Tennessee is a “Comparative-Fault” State
Each state utilizes a fault-based system for evaluating and deciding personal injury claims. In Tennessee, you can be no more than 49 percent responsible for your own injuries to be awarded damages. In other words, the other parties you name in your claim must be more than half responsible for the injuries you suffered.
To determine the outcome of a personal injury case, fault or liability must be assigned to each party named in your claim. If your claim is successful, your compensation will be reduced according to your own level of fault. This means that if you’re ten percent responsible for your injuries, the compensation you receive will be reduced by ten percent.

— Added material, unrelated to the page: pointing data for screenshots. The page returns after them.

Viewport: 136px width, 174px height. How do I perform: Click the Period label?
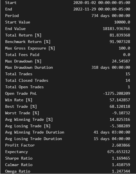click(x=12, y=16)
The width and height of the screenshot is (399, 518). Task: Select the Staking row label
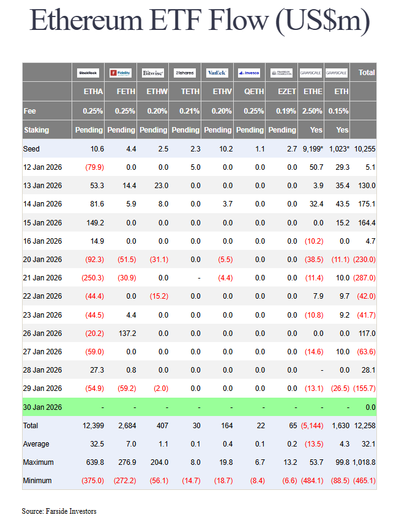[x=36, y=130]
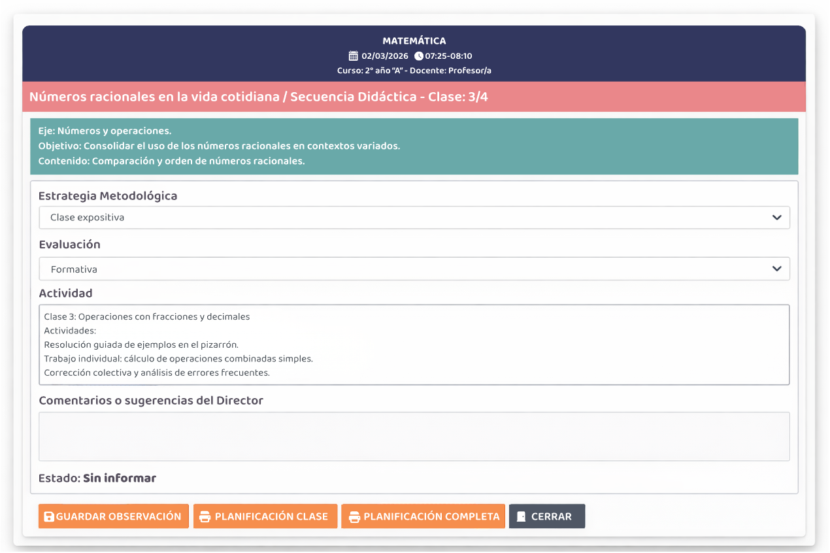The height and width of the screenshot is (553, 830).
Task: Click the printer icon on Planificación Completa
Action: [354, 517]
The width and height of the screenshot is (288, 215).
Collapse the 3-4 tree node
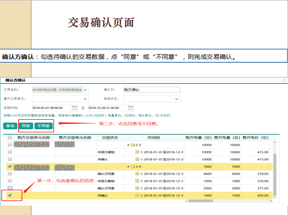coord(127,167)
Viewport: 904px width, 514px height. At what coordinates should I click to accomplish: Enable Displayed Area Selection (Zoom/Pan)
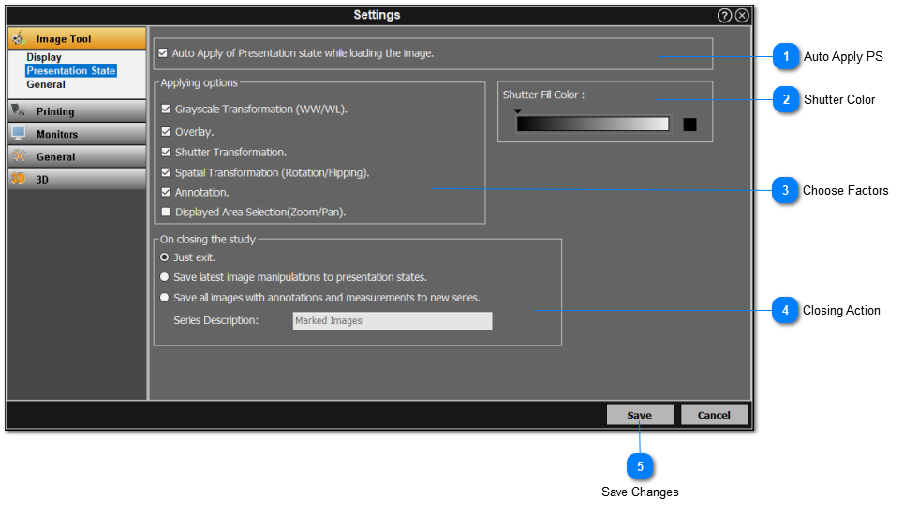click(x=167, y=213)
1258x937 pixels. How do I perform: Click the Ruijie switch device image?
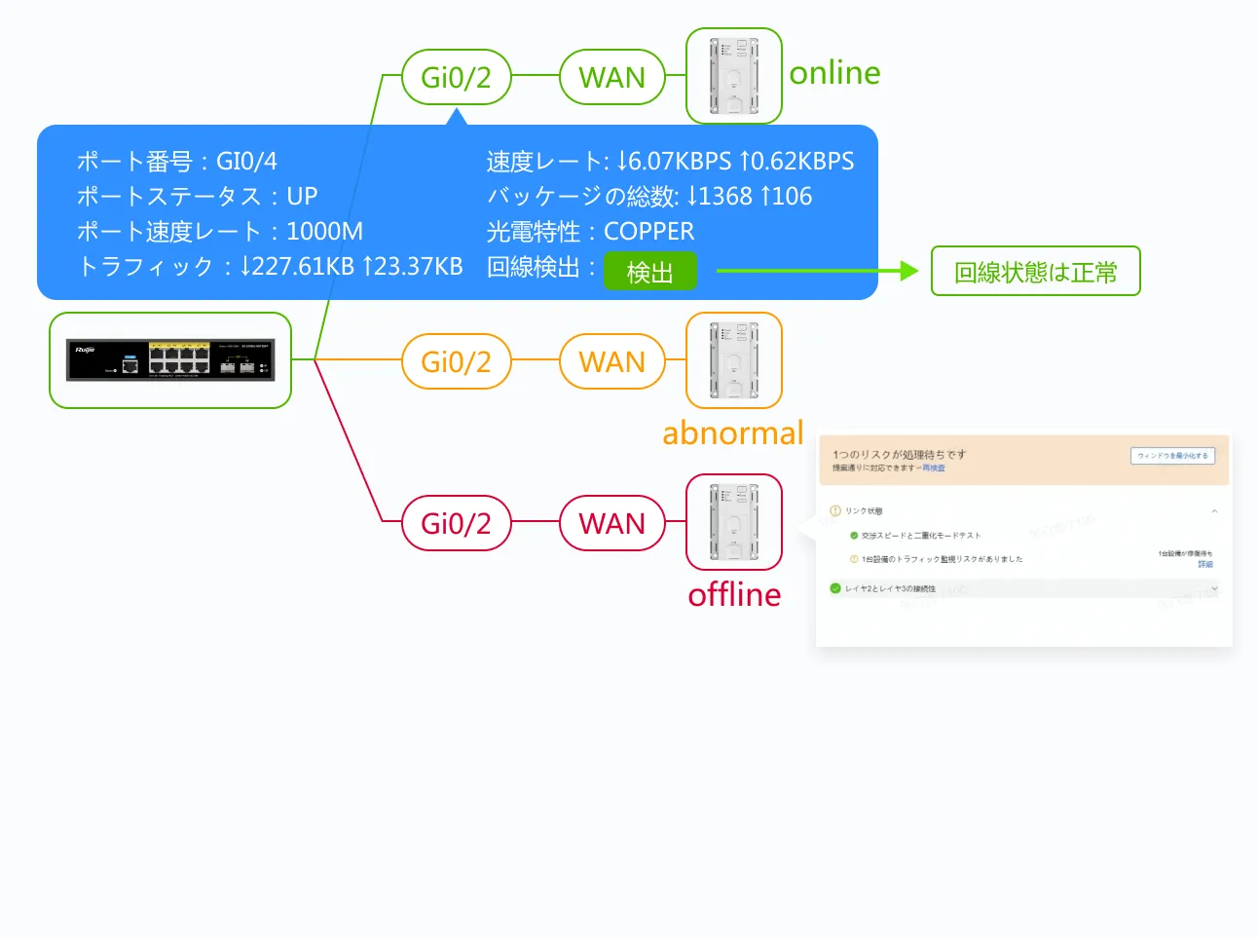[x=170, y=360]
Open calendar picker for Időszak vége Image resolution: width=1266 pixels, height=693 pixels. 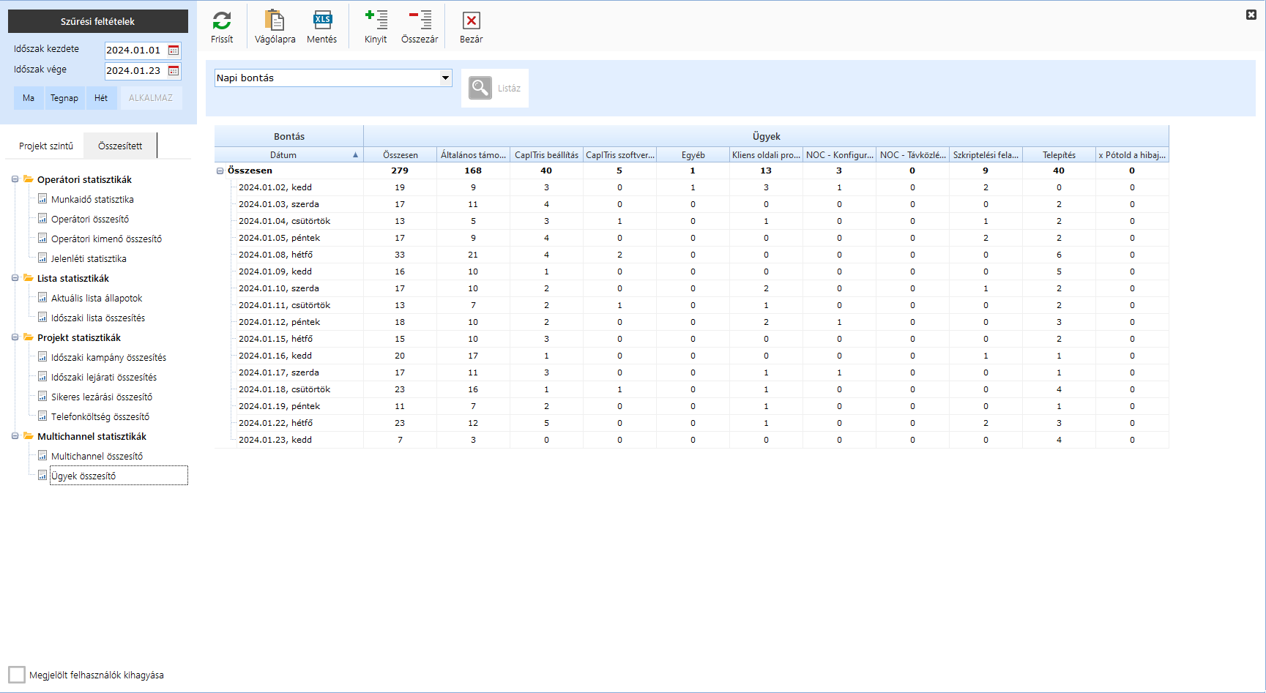pyautogui.click(x=174, y=71)
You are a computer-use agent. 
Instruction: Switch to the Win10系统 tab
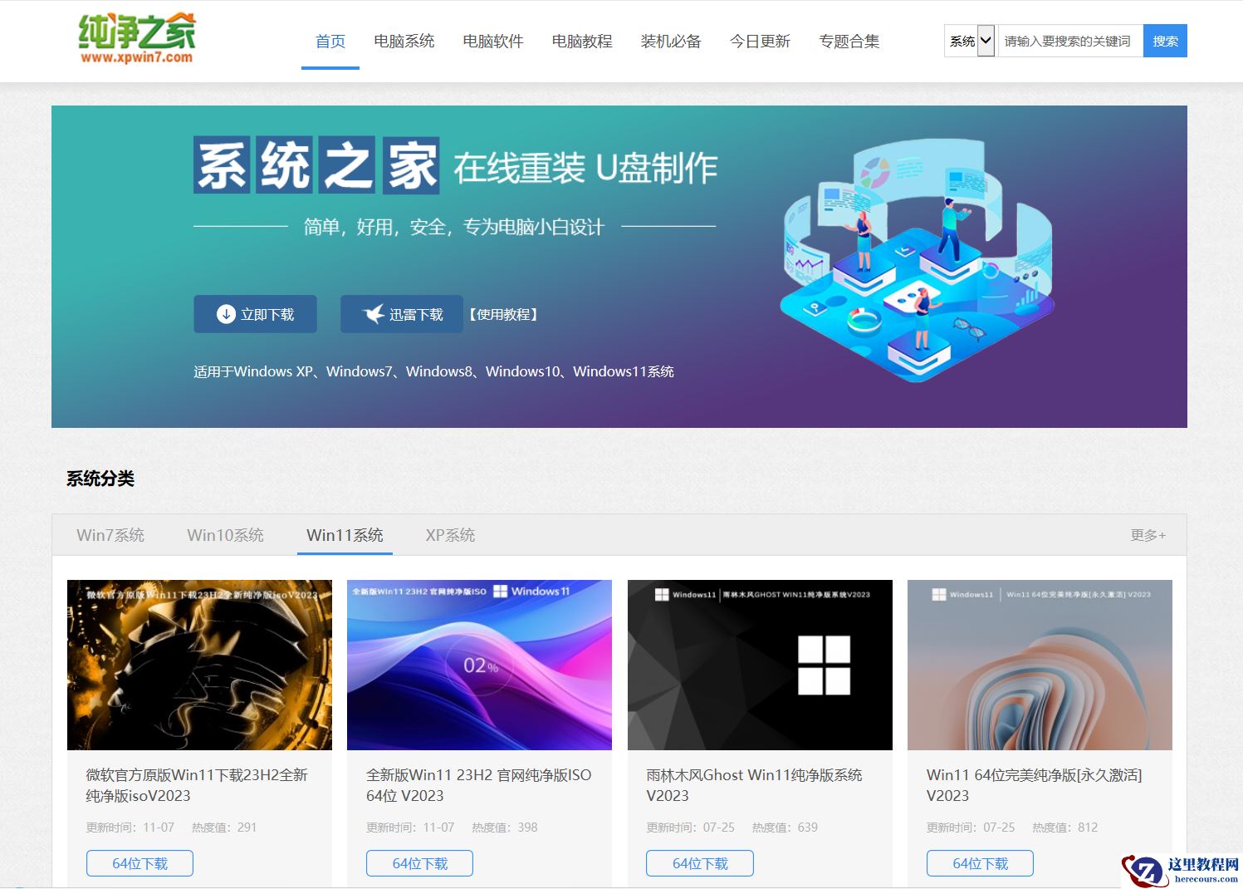click(x=225, y=535)
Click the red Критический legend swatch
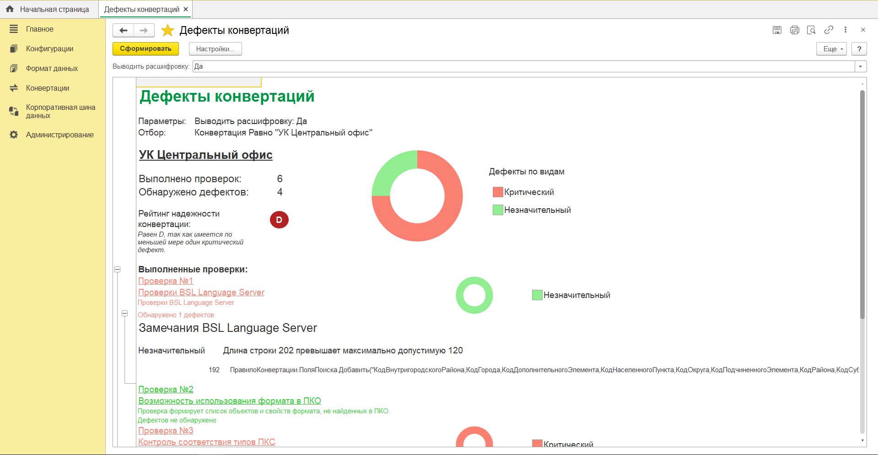The height and width of the screenshot is (455, 878). coord(498,192)
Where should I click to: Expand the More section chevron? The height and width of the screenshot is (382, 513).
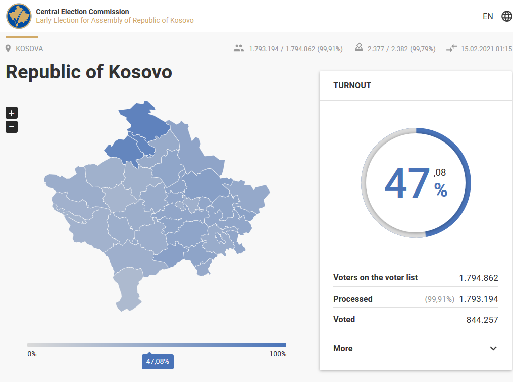click(493, 348)
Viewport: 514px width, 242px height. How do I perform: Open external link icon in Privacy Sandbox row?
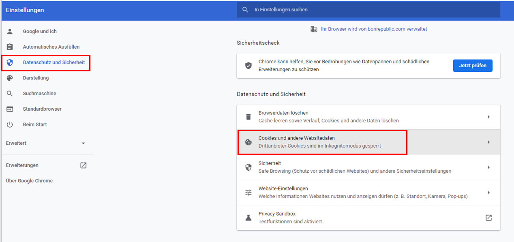click(488, 218)
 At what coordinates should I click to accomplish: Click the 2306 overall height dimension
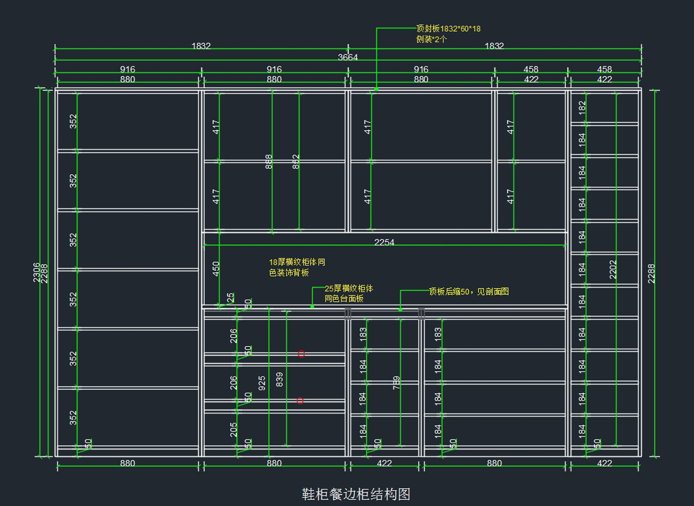36,272
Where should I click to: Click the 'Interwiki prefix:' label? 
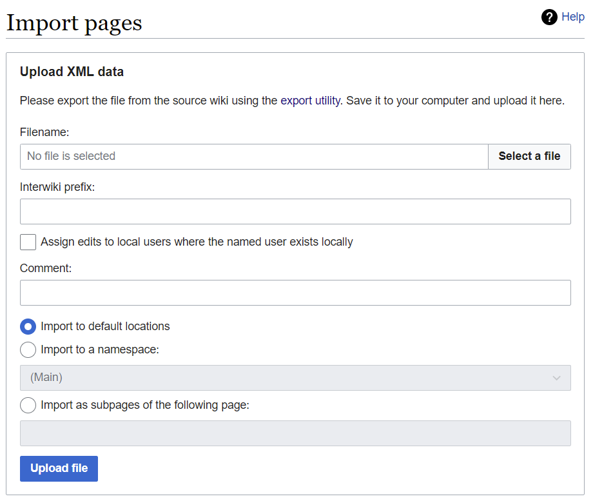57,187
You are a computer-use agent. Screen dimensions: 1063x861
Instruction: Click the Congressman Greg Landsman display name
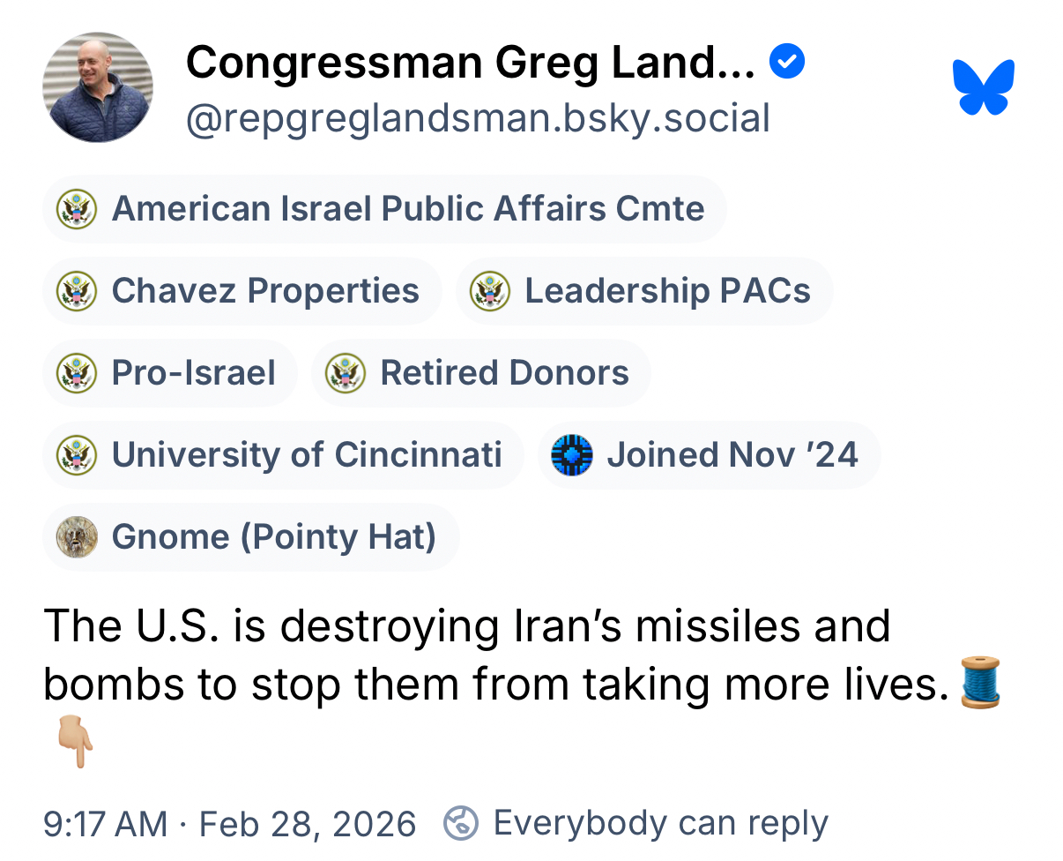pyautogui.click(x=470, y=63)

Potential Damages for Personal Injury in Tennessee
In the state of Tennessee, claimants can seek both financial and non-financial damages. Financial or economic losses can include medical expenses, in-home supportive care, property damage, lost wages, and loss of future earnings.
Non-financial damages include pain and suffering. These damages will be assigned a dollar amount by the court. An attorney will work with you to determine the fairest amount of compensation.
Statute of Limitations for Personal Injury Claims in Tennessee
Each state has a time limit in which a claimant must file a personal injury claim. The statutes of limitations in the state of Tennessee are some of the shortest in the United States. Claimants have just six months to file a libel or slander claim and only one year to file any other type of personal injury claim.
It is important to note that the statute of limitations does not begin until the injured party realizes they have suffered harm as a result of another party’s negligence. Although most injuries are immediately apparent, some are not. If you realized you have been injured after the statute of limitations has expired, it is advisable to contact a personal injury attorney familiar with arguing claims outside the statute of limitations.